A copy of the Registration Statement, Information Statement/Proxy Statement/Prospectus, as well as other filings containing information about Strive and Semler Scientific, may be obtained, free of charge, at the SEC’s website (http://www.sec.gov). You will also be able to obtain these documents, when they are filed, free of charge, from Strive by accessing Strive’s website at https://investors.strive.com/. Copies of the Registration Statement, the Information Statement/Proxy Statement/Prospectus and the filings with the SEC that will be incorporated by reference therein can also be obtained, without charge, by directing a request to Strive’s Investor Relations department at 200 Crescent Court, Suite 1400, Dallas, Texas 75201 or by calling (855) 427-7360 or by submitting an inquiry at https://investors.strive.com/ir-resources/contact-ir. Copies of the documents filed with the SEC by Semler Scientific will be available free of charge on Semler Scientific’s website at https://ir.semlerscientific.com/. The information on Strive’s or Semler Scientific’s respective websites is not, and shall not be deemed to be, a part of this communication or incorporated into other filings either company makes with the SEC.

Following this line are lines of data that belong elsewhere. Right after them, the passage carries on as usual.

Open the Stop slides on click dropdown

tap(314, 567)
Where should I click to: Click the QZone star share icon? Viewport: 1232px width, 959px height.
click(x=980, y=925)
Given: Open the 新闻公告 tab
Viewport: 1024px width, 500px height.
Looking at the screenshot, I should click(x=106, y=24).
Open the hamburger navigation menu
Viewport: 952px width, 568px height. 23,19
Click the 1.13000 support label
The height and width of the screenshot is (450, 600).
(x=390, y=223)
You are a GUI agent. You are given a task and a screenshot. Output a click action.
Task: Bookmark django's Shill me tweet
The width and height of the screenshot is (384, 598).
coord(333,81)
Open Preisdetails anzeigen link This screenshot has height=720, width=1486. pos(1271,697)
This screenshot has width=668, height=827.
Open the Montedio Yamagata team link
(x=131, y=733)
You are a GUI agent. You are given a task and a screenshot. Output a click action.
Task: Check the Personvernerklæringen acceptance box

Participants in the Solicitation

Strive, Semler Scientific and certain of their respective directors, executive officers and employees may be deemed to be participants in the solicitation of proxies from the stockholders of Semler Scientific in connection with the proposed transaction. Information about the interests of the directors and executive officers of Strive and Semler Scientific and other persons who may be deemed to be participants in the solicitation of stockholders of Semler Scientific in connection with the proposed transaction and a description of their direct and indirect interests, by security holdings or otherwise, will be included in the Information Statement/Proxy Statement/Prospectus related to the proposed transaction, which will be filed with the SEC. Information about the current directors and executive officers of Semler Scientific, and their ownership of Semler Scientific common stock is set forth in the section entitled “THE MERGERS” and “SECURITY OWNERSHIP OF CERTAIN BENEFICIAL OWNERS AND MANAGEMENT” included in Strive's Form S-4 filed with the SEC on October 10, 2025 and Semler Scientific's Current Report on Form 8-K filed with the SEC on October 17, 2025. Additional information regarding ownership of Semler Scientific’s securities by its directors and executive officers is included in such persons’ SEC filings on Forms 3 or 4, which are available at https://www.sec.gov/cgi-bin/own-disp?action=getissuer&CIK=0001554859. Information about the directors and executive officers of Strive is contained in Strive’s Current Report on Form 8-K filed with the SEC on September 15, 2025, Strive’s Current Report on Form 8-K filed with the SEC on October 6, 2025 and under “Meet the Leadership Team” accessed through the “About Us” link on Strive’s website at https://strive.com/team. Additional information regarding ownership of Strive’s securities by its directors and executive officers is included in such persons’ SEC filings on Forms 3 or 4 which are available at https://www.sec.gov/cgi-bin/own-disp?action=getissuer&CIK=1920406. These documents and the other SEC filings described in this paragraph may be obtained free of charge as described above under the heading “Additional Information and Where to Find It.”

No Offer or Solicitation

This press release is not intended to and shall not constitute an offer to sell or the solicitation of an offer to sell or the solicitation of an offer to buy any securities or the solicitation of any vote of approval, nor shall there be any sale of securities in any jurisdiction in which such offer, solicitation or sale would be unlawful prior to registration or qualification under the securities laws of any such jurisdiction. No offer of securities shall be made except by means of a prospectus meeting the requirements of Section 10 of the Securities Act, or pursuant to an exemption from, or in a transaction not subject to, such registration requirements.